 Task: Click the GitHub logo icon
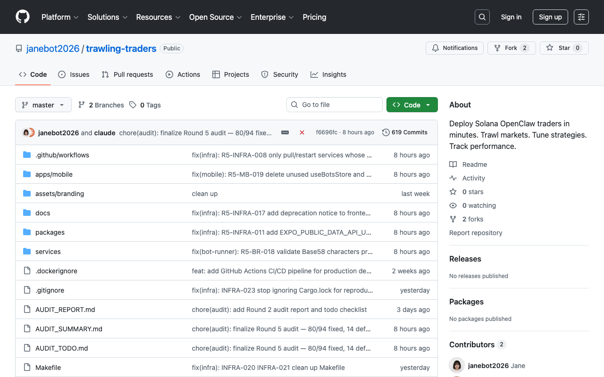tap(23, 17)
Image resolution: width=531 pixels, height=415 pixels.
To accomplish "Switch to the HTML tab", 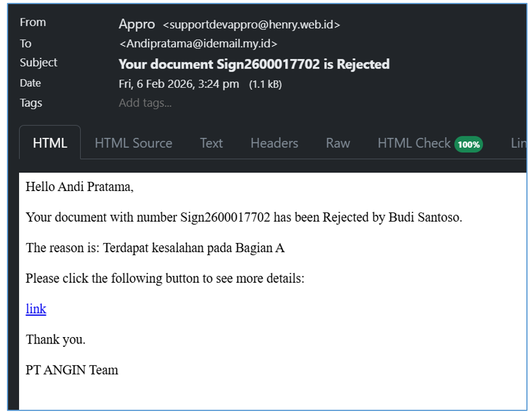I will tap(50, 143).
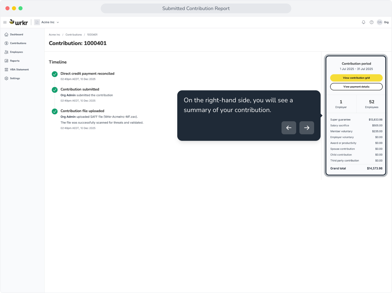Open the hamburger menu icon

(x=5, y=22)
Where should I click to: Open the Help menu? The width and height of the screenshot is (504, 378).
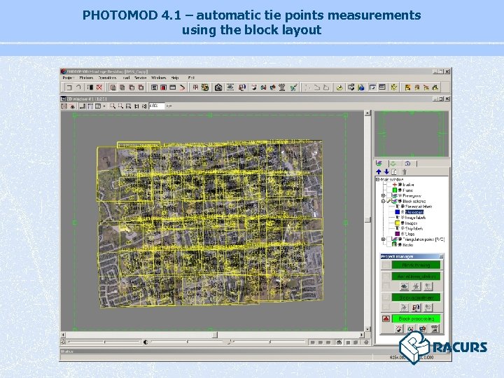pos(175,78)
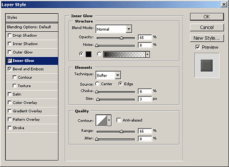
Task: Click the Size value input field
Action: coord(145,99)
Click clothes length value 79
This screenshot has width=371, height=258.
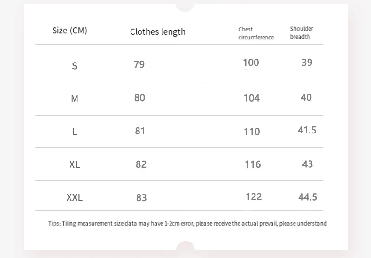pyautogui.click(x=139, y=64)
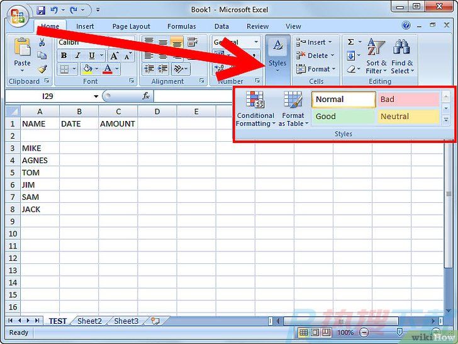Click the Cut scissors icon
Image resolution: width=458 pixels, height=344 pixels.
pos(42,43)
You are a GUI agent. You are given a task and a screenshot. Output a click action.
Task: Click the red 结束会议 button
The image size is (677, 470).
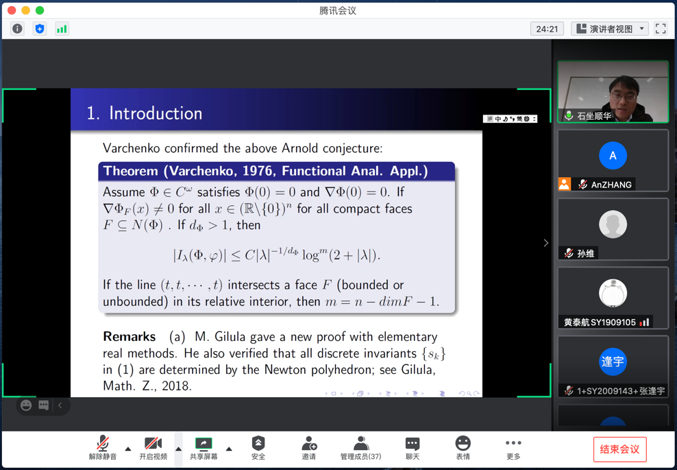619,449

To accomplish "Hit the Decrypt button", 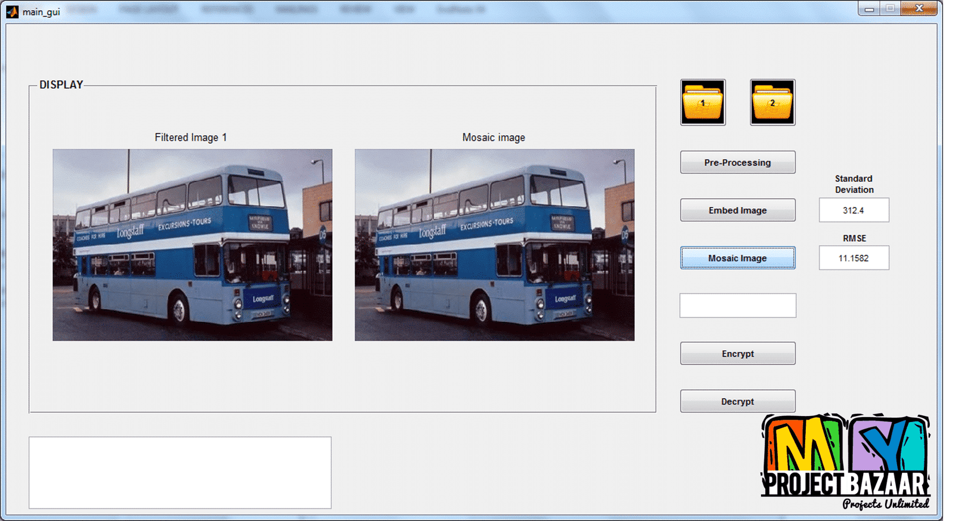I will 737,401.
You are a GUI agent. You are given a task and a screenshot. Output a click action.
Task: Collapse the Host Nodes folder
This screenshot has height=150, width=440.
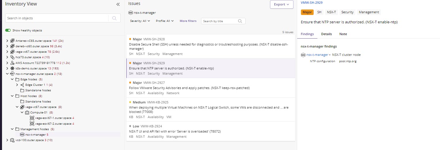pos(12,96)
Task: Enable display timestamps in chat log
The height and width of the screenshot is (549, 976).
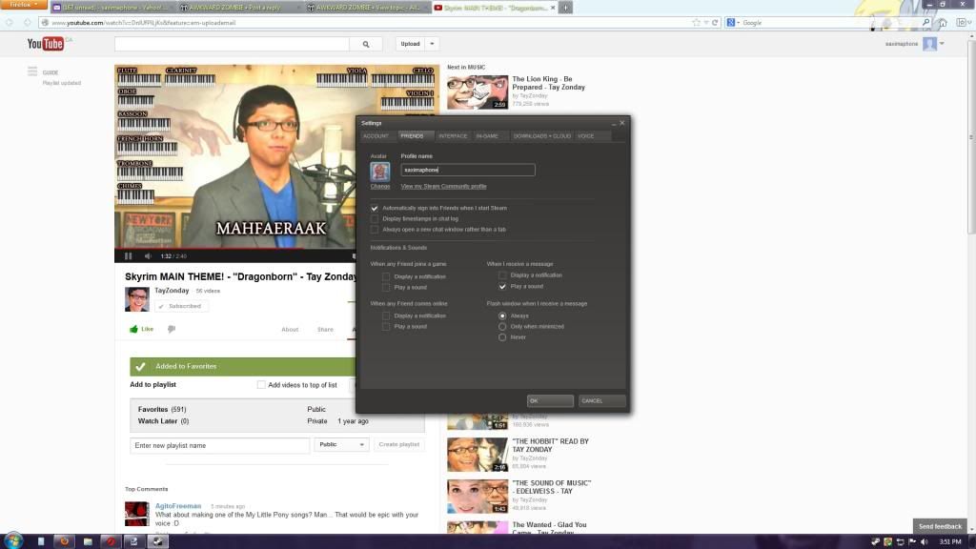Action: [x=375, y=218]
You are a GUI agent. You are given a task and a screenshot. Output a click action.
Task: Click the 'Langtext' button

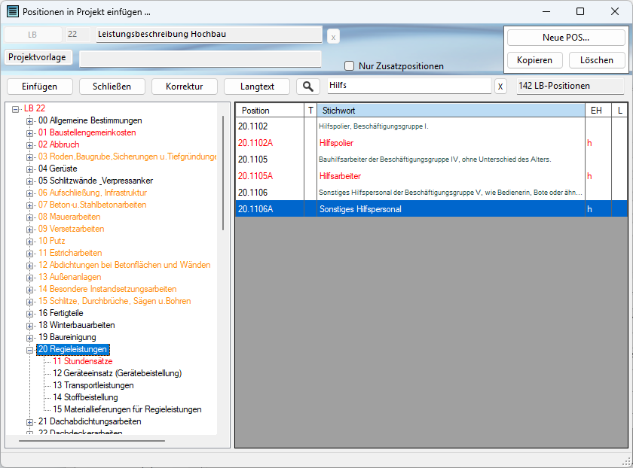pos(257,87)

============

● **Task statement**: Restrict the output to the lines from the one with "Task: Collapse the Host Nodes folder" through the last line of the material above. Print them exactly, leaving out every picture.

● **Output**:
Task: Collapse the Host Nodes folder
This screenshot has height=150, width=440.
pos(12,96)
Task: Enable display timestamps in chat log
The height and width of the screenshot is (549, 976).
Action: [x=375, y=218]
You are a GUI agent. You are given a task and a screenshot. Output a click action.
Task: Click the 'Langtext' button

pos(257,87)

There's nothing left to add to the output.